* [Action item] What is needed here is every line of the records that includes "computer".

*** Opening Extracted information ***

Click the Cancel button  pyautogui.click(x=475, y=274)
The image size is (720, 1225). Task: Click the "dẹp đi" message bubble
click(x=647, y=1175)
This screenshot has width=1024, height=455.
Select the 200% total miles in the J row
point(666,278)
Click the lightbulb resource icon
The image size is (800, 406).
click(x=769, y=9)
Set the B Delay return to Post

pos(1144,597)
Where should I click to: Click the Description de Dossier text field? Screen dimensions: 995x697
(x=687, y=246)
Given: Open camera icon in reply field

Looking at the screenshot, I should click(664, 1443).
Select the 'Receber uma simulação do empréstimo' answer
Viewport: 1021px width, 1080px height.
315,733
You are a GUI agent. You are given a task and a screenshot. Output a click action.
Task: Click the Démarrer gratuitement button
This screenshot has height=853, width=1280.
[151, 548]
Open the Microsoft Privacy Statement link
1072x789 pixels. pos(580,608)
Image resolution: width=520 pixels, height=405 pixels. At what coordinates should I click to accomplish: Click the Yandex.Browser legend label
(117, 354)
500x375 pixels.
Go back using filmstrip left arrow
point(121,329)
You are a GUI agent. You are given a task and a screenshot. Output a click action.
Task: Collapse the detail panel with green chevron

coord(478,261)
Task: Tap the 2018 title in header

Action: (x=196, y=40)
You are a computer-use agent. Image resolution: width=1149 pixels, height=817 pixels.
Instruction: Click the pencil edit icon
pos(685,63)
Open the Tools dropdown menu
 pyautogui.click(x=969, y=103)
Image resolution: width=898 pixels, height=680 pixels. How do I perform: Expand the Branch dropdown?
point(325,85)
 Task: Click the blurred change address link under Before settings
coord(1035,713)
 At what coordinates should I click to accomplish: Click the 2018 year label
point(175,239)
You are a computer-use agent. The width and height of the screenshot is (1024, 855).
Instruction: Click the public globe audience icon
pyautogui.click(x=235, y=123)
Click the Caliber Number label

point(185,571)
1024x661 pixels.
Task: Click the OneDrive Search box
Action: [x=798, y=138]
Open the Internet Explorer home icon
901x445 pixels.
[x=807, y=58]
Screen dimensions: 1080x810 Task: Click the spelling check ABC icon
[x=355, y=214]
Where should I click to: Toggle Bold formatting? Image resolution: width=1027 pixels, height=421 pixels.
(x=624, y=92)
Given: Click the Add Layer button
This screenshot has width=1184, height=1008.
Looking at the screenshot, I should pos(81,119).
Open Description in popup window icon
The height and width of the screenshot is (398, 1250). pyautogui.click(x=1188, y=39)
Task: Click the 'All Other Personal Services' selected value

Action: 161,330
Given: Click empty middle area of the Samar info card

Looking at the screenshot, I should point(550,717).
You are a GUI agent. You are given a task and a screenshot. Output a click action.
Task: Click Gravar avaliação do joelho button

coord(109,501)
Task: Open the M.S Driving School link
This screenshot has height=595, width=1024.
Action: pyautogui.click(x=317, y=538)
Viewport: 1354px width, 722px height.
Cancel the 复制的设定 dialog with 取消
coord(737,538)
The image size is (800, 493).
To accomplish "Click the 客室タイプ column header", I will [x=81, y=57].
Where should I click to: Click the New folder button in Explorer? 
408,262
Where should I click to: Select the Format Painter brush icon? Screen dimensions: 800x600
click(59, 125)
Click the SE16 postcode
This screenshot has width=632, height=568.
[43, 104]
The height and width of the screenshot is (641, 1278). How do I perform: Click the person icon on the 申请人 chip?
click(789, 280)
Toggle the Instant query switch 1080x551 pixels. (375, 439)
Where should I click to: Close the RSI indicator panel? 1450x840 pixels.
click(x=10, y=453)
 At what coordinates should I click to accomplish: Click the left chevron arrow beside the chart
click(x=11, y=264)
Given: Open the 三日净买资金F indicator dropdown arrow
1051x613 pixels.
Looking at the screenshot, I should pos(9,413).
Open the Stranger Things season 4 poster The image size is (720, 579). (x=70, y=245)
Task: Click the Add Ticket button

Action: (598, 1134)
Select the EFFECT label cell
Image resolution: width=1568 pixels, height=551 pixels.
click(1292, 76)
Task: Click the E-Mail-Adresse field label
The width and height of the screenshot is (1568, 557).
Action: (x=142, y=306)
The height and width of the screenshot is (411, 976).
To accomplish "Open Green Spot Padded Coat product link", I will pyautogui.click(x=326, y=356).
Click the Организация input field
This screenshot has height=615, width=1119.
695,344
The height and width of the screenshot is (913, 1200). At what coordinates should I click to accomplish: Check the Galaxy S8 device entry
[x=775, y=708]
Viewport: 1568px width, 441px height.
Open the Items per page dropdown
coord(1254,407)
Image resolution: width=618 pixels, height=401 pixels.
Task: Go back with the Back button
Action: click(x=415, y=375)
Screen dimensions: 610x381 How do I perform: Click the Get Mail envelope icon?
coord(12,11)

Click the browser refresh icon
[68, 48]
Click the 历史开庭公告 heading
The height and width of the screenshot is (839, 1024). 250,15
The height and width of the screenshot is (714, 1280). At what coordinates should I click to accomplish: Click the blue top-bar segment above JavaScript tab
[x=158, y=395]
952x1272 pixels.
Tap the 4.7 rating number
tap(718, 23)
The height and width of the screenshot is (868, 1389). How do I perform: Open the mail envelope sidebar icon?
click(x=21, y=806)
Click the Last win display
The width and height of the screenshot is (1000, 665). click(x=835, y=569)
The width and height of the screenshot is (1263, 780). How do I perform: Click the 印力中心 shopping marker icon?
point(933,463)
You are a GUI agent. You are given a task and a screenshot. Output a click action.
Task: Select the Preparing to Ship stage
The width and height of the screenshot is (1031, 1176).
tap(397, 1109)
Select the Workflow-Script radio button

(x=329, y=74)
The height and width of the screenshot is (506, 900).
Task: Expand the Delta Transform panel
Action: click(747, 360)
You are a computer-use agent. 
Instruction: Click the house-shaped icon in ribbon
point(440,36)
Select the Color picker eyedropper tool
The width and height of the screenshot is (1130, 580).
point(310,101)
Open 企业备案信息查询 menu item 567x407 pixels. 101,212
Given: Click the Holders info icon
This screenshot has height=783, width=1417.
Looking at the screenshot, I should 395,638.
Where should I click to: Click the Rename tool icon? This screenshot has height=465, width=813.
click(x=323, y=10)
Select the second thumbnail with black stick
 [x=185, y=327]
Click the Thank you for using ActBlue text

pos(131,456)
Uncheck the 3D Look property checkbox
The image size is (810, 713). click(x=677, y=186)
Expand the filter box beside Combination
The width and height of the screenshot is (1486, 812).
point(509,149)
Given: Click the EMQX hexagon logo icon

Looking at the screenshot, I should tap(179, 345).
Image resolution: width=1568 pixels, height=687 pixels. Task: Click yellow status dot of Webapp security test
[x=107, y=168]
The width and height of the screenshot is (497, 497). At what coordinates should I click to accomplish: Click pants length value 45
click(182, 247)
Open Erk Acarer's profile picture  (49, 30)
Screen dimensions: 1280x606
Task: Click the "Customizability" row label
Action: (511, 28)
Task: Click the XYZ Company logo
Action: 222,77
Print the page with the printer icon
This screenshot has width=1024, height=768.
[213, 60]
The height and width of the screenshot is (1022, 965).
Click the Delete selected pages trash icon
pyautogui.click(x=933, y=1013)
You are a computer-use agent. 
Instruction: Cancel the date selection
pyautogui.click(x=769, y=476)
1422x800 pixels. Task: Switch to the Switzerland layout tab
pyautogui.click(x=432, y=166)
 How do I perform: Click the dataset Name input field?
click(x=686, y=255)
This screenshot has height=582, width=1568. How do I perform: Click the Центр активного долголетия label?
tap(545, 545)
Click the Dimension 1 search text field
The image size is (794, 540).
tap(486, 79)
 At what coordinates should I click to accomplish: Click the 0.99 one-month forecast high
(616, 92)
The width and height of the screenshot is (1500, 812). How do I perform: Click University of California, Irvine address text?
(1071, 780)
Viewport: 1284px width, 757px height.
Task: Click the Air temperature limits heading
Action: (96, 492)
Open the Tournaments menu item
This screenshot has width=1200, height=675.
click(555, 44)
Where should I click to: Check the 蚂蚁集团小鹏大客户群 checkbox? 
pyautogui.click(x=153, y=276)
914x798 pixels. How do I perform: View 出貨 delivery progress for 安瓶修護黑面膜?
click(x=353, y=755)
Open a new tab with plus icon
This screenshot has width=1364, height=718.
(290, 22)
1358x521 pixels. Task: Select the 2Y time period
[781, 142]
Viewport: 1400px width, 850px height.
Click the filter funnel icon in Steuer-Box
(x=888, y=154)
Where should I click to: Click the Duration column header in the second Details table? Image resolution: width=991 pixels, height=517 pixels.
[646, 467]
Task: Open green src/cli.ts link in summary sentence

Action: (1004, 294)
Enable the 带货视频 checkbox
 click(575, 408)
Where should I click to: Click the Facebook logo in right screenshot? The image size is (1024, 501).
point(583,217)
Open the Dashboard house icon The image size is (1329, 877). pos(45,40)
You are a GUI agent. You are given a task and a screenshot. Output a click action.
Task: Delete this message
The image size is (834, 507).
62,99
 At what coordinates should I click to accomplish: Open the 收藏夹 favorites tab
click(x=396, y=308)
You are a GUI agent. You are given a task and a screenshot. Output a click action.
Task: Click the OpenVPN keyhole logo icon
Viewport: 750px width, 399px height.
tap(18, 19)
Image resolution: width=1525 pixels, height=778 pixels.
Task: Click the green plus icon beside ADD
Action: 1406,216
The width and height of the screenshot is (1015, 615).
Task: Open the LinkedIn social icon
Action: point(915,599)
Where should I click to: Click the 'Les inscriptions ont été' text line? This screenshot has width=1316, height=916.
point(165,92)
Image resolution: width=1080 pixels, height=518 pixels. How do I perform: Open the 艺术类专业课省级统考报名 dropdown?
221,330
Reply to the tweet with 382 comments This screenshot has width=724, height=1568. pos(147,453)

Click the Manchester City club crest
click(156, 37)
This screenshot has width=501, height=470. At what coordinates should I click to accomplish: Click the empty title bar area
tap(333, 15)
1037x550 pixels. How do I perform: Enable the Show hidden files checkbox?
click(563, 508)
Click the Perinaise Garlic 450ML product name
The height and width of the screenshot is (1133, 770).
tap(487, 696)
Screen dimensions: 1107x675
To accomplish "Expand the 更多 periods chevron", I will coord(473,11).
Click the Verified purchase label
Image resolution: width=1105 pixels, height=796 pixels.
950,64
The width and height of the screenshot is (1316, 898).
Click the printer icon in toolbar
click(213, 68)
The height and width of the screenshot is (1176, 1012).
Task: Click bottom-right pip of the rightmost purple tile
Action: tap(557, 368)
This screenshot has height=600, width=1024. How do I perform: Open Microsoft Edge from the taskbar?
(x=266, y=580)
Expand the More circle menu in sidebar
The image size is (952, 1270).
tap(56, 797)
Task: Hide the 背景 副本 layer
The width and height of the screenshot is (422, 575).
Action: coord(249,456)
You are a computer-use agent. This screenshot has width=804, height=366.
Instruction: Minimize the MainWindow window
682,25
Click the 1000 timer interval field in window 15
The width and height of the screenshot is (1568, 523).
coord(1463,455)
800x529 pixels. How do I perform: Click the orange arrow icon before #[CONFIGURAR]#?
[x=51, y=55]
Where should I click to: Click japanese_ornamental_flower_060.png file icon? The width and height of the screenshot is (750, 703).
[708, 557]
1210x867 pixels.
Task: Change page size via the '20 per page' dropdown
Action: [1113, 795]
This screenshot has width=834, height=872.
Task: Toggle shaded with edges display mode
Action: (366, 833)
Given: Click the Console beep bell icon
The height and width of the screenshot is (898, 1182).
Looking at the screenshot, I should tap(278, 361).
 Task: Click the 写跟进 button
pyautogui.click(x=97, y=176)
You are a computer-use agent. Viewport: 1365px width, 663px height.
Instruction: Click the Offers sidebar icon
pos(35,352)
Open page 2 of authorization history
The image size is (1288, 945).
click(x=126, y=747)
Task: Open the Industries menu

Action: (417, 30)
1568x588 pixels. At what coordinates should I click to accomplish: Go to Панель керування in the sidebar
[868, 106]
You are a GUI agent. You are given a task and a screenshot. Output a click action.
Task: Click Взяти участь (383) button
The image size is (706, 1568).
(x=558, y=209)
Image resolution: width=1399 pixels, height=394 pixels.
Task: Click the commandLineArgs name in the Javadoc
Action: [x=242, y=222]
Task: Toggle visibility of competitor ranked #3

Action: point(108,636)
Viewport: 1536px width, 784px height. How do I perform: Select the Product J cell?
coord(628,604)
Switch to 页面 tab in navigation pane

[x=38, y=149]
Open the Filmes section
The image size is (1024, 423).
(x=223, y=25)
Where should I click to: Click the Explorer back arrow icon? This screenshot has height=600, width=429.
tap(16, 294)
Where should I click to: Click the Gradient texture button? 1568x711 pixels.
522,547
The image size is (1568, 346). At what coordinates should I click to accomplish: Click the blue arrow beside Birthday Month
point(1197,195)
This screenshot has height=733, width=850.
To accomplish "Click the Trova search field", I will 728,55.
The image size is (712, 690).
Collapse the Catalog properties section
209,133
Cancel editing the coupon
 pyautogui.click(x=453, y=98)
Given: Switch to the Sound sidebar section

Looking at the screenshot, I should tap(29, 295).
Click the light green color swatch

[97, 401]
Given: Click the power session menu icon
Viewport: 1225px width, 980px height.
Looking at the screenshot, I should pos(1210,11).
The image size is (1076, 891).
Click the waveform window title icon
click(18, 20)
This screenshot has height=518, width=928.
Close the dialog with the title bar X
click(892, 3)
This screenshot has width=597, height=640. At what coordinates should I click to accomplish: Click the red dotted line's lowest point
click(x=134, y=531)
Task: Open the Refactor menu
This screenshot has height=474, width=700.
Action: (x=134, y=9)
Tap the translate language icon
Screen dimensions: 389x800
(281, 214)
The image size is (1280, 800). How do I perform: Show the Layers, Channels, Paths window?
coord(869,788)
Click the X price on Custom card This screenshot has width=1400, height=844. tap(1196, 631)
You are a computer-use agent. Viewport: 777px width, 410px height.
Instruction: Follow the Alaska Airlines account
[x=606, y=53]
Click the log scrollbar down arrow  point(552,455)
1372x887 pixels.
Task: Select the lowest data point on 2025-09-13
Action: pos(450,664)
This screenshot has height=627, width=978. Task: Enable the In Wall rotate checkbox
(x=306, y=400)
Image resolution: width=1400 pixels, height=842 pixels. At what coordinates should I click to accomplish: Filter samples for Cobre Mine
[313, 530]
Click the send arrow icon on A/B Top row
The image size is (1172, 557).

*** Closing Extracted information ***

* [Task answer]
You are a computer-use agent. Image resolution: width=1149 pixels, height=817 pixels.
You are a computer-use agent. The width and height of the screenshot is (1024, 855).
You are a computer-use agent. 
You are a computer-use agent. 
You are a computer-use agent. This screenshot has width=804, height=366.
You are a computer-use agent. Viewport: 1365px width, 663px height.
You are a computer-use agent. Viewport: 777px width, 410px height.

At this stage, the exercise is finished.